How can Americans respond to their highest judge's resounding challenge that controlling crime is "as much a part of our national defense as the Pentagon budget"?
There are many specific steps of deterrence and rehabilitation to be considered in Chief Justice Burger's latest annual report to the American Bar Association, as can be seen from the excerpts elsewhere on this page.
But, to start with, Mr. Burger ought to be emulated by all his fellow citizens in drawing a line against the despairing acceptance of a crime-ridden nation. Last year a privately sponsored national survey found that society seems to have adapted to the situation "almost without being aware of how such accommodation affects the nation's well-being." This week, virtually as the chief justice spoke, there was news of New York authorities hampered in their efforts to enforce laws against sex offenses by public acceptance of commercialized sex.
Thus far and no farther is Mr. Burger's much-needed message.
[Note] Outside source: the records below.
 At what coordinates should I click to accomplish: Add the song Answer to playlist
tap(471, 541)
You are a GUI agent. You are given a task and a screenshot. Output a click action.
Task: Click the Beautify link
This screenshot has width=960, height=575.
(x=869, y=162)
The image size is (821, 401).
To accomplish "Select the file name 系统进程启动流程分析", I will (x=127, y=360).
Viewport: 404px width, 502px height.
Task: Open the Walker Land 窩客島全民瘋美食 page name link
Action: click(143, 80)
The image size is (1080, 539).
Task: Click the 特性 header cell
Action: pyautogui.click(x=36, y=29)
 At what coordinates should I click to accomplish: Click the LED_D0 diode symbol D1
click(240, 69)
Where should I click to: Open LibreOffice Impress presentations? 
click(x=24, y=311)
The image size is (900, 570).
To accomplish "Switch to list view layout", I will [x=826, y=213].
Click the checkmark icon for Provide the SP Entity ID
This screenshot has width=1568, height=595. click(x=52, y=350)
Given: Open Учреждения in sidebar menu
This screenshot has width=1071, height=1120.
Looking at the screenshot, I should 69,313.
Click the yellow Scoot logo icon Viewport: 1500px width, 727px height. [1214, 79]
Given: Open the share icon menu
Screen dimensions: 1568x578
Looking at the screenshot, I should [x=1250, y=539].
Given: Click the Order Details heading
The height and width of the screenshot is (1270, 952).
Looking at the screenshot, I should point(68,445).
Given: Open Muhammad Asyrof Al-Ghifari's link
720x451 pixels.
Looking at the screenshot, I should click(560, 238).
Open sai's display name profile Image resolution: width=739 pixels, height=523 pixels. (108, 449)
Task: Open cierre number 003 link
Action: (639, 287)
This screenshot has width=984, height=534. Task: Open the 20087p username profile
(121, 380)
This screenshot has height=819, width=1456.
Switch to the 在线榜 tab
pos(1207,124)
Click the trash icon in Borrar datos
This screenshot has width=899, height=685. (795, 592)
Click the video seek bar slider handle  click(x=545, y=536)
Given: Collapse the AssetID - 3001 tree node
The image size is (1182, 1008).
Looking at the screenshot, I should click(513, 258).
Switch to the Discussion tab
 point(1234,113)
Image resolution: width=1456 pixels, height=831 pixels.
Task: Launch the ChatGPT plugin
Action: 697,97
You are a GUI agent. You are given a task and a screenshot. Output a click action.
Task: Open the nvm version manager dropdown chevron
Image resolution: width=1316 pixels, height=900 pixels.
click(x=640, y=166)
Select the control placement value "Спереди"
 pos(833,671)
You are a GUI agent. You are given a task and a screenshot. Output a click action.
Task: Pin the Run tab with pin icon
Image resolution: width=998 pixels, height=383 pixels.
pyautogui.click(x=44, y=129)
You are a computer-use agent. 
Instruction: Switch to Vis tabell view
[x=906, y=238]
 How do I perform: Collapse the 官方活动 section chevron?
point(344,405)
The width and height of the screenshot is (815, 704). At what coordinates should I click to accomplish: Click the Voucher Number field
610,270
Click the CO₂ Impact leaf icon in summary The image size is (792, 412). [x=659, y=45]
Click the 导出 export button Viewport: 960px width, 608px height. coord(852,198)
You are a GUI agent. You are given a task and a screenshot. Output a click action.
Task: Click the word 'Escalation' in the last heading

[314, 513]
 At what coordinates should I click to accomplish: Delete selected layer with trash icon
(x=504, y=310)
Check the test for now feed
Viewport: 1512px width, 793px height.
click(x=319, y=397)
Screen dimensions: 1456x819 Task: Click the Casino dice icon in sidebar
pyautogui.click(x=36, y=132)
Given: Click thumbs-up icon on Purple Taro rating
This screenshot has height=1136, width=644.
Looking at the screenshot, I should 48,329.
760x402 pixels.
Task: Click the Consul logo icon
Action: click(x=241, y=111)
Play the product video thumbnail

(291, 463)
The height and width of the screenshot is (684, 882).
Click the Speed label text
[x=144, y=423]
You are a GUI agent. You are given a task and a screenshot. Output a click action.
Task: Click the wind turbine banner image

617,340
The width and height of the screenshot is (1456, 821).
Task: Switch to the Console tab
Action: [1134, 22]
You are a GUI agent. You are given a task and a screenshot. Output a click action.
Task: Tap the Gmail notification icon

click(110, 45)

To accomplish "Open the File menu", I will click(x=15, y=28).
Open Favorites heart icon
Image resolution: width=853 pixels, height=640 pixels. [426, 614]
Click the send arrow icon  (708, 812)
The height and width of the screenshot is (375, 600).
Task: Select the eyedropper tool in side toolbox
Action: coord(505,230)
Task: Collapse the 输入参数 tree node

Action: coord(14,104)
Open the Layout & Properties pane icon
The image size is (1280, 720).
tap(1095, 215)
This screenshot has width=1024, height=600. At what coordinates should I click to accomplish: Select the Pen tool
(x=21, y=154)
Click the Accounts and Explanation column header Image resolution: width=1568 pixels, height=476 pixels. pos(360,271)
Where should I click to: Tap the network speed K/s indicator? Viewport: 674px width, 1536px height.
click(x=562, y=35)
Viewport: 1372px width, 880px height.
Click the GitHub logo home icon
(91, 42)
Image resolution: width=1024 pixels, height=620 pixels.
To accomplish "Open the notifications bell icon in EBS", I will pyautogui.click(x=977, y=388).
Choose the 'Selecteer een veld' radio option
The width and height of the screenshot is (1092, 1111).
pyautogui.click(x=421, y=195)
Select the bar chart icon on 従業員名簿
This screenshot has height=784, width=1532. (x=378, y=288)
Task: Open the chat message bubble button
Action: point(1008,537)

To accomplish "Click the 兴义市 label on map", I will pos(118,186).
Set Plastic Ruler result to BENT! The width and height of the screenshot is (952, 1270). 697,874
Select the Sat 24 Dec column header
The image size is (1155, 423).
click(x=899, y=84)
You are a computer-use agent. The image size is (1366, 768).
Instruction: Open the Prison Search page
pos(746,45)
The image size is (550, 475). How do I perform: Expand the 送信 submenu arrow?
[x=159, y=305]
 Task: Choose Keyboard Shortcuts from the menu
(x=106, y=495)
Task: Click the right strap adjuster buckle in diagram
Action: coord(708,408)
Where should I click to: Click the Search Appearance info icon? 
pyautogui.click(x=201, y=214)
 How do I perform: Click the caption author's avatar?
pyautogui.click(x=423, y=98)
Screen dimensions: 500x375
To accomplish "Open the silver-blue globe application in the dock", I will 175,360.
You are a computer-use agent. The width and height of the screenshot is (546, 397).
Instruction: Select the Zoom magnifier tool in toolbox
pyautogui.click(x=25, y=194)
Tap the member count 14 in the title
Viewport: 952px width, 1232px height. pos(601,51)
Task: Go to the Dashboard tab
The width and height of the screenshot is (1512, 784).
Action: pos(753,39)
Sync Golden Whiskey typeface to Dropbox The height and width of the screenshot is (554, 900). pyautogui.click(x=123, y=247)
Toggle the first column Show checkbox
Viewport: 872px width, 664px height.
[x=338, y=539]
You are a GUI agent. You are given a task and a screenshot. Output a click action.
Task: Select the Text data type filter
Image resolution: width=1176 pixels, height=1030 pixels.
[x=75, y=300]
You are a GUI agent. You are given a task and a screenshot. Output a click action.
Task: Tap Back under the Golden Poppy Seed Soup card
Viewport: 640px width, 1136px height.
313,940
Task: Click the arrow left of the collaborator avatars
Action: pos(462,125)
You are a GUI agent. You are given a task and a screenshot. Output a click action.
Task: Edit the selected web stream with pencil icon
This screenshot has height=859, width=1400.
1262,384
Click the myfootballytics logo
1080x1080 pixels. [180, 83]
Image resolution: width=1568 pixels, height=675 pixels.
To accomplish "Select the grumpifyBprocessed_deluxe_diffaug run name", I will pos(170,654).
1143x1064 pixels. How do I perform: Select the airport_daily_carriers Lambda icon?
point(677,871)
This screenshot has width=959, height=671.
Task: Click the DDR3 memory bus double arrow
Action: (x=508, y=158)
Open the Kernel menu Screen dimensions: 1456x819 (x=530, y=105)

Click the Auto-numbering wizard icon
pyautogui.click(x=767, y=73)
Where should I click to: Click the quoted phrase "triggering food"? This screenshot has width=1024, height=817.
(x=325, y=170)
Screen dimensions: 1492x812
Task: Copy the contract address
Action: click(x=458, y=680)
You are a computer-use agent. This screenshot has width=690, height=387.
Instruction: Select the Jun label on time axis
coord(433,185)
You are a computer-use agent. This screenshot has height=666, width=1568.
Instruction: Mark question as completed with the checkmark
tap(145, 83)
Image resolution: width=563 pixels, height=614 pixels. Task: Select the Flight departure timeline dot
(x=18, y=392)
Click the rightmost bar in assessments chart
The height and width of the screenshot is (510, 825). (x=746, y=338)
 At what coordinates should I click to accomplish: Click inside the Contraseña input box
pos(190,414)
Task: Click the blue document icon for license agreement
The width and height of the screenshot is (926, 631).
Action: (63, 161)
The magnitude of the problem is no reason to abdicate the struggle to roll back crime:
"Why do we show such indignation over alien terrorists and such tolerance for the domestic variety? Are we not hostages within the borders of our own self-styled enlightened, civilized country? Accurate figures on the cost of home burglar alarms, of three locks on each door -- and sadly, of handgun sales for householders -- are not available but they run into hundreds of millions of dollars. All this in a 'civilized', 'enlightened' society!"
Civil rights advocates have been quick to question some Burger prescriptions as threatening the rights of the accused or the presumption of innocence. Some note the risk when any judge, let alone a chief justice, takes positions on controversial legal matters that might come before him on the bench.
But Mr. Burger plainly states that the war on crime will not be won by "abandoning the historic guarantees of the Bill of Rights." He adds the reminder that these rights apply to all: "A government that fails to protect both the rights of accused persons and also all other people has failed in its mission."
As for judicial objectivity, no judge ought to allow his opinions, whether stated or unstated, to interfere with judging a given case on its merits. We trust Mr. Burger would disqualify himself if ever he could not do so.
Indeed, for him to open himself to criticism in this way suggests just how deeply important he must consider it to give the public and the legal system a jolt. It fits in with Attorney General Smith's "top priority" of fighting violent crime, "within the limited area where the federal government ought to become involved." Such concern in high places should help establish a tone of resolve not to accommodate crime but to enforce the law with the fullness and fairness that make it effective and secure. As Churchill said, "The mood and temper of the public in regard to the treatment of crime and criminals is one of the most unfailing tests of any country."
What Mr. Burger proposes would be costly -- from upgrading prisons to providing resources for speedy trials. He recognizes that solutions reach to integrity in the schools, attitudes toward drugs, and the factor of poverty. Nothing less than scrutiny of the whole society is required to get at the whys and wherefores of the situation that has insidiously developed. But, in the chief justice's words, "we must try to deter and try to cure."